= Andrew Anderson (draughts) =

Andrew Anderson was a Scottish draughts (checkers) player and author who standardized the rules of the game.

Born in Braidwood, South Lanarkshire on 3 May 1799, Anderson's parents were William Anderson from Law village and Mary Selkirk from Waygateshaw. Anderson was baptized at St Luke’s church in Carluke, Scotland on 26 May 1799.

Anderson was employed as a stocking weaver but played draughts as a hobby. By the early 1820s he was considered the best draughts player in Scotland and was regularly challenged by foreign players.
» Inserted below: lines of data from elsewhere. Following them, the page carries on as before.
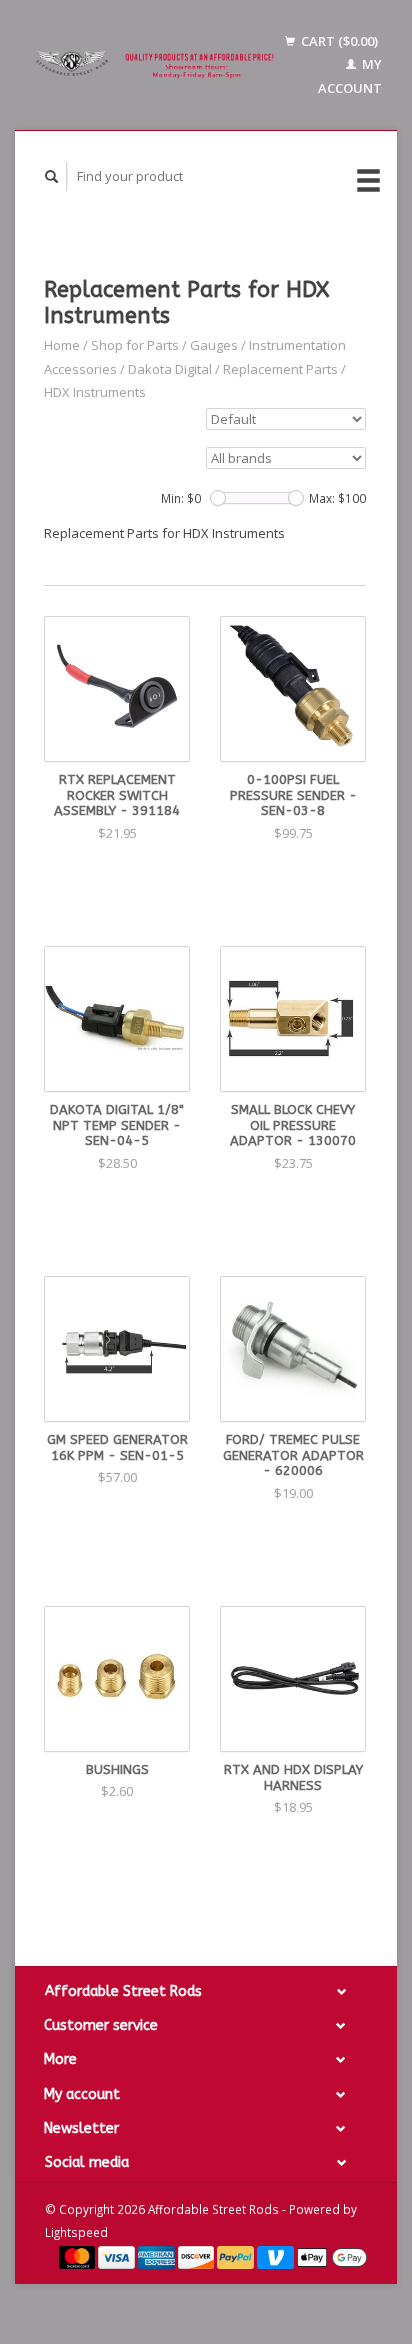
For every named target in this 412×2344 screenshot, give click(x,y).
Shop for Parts (135, 345)
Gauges (214, 345)
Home (62, 345)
One player, James Wyllie, known as the ‘Herd Laddie’ was Anderson's strongest opponent. Over a period of nine years, the two men played five matches. The first match was played in 1838 in Edinburgh for £10, with Anderson the winner. The second match was held in 1840, again in Edinburgh, for £40 with Anderson the winner. In 1840, the men played a third match in the Clydesdale Hotel, Lanark for £100, with Anderson the winner. The fourth match was held in 1844 in Carluke for £130, with Wyllie the winner. The newspapers attributed Anderson's loss to the death of his wife, but in reality, she had died two years earlier(To say he would not still be grieving is quite wrong). The last match was played in 1847 in the Robin Hood Tavern of Edinburgh for £40, with Anderson the winner. After this last match, Anderson retired from match play. The superiority that Anderson had over Wyllie can clearly be seen in their match games.

After his retirement from draughts, Anderson published several books on the game. Anderson’s guide to the game of draughts was published in Lanark in 1848. A second book The game of draughts simplified was published in 1852, often referred to as the “second edition”. In this book; Anderson established the rules of draughts and standardised the method of recording moves. With the help of John Drummond, the book recorded and fixed the names of all opening moves, with names such as the ‘Old Fourteenth’ and the ‘Maid of the Mill’.

Anderson died 1 March 1861 leaving behind five sons; William, James, John, George and Andrew. He is buried along with his wife in St Luke’s Cemetery, in Carluke. Memorial stones have been found and recorded for his mother and father and at least 3 of his brothers, his has yet to be identified.